The biospleen is a microfluidic device that consists of two adjacent hollow channels connected to each other by a series of slits. One channel contains flowing blood, and the other has a saline solution that collects and removes the pathogens that travel through the slits. Key to the success of the device are tiny nanometer-sized magnetic beads coated with a genetically engineered version of a natural immune system protein called mannose-binding lectin (MBL).

In its innate state, MBL has a branchlike “head” and a stick-like “tail.” In the body, the head binds to specific sugars on the surfaces of all sorts of bacteria, fungi, viruses, protozoa, and toxins, and the tail cues the immune system to destroy them. Sometimes other immune-system proteins bind to the MBL tail and activate clotting and organ damage, however, so Super used genetic engineering tools to lop off the tail and graft on a similar one from an antibody protein that does not cause these problems.

The team then attached the hybrid proteins to magnetic beads 128 nanometers in diameter — approximately one-five hundredths the width of a human hair — to create novel beads that could be added to the blood of an infected patient to bind to the pathogens and toxins without first having to identify the type of infectious agent. The sepsis device has a magnet that then pulls the pathogen-coated magnetic beads through the channels to cleanse the blood flowing through the device before the blood is returned to the patient.

The team first tested their system using human blood in the laboratory that was spiked with pathogens. They were able to filter blood much faster than ever before, and the magnets efficiently pulled the pathogen-coated beads out of the blood. In fact, more than 90 percent of key sepsis pathogens were bound and removed when the blood flowed through a single device at a rate of about one-half to one liter per hour, and many devices can be linked together to reach levels required to clean human blood at dialysis-like rates.

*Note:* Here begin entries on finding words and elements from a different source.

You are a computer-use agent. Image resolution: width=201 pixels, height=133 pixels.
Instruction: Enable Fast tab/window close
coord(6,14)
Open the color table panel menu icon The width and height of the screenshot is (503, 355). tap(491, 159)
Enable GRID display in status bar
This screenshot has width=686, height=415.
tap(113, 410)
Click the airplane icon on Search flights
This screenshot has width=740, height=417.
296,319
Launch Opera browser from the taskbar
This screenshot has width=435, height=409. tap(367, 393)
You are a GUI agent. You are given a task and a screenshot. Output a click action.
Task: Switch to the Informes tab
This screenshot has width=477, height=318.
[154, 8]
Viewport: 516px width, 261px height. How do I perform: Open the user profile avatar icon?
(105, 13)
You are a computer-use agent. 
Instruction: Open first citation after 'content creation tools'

Next the team tested the device using rats infected with E. coli, S. aureus, and toxins — mimicking many of the bloodstream infections that human sepsis patients experience. Similar to the tests on human blood, after just five hours of filtering, about 90 percent of the bacteria and toxins were removed from the rats’ bloodstream.

“We didn’t have to kill the pathogens. We just captured and removed them,” Super said. What’s more, 90 percent of the treated animals survived compared with 14 percent of the controls — and sure enough, thanks to the team’s modified MBL, the immune system had not overreacted.

“Sepsis is a major medical threat, which is increasing because of antibiotic resistance. We’re excited by the biospleen because it potentially provides a way to treat patients quickly without having to wait days to identify the source of infection, and it works equally well with antibiotic-resistant organisms,” said Ingber, who is the Judah Folkman Professor of Vascular Biology at Harvard Medical School and the Vascular Biology Program at Boston Children’s Hospital, as well as professor of bioengineering at SEAS. “We hope to move this towards human testing to advancing to large animal studies as quickly as possible.”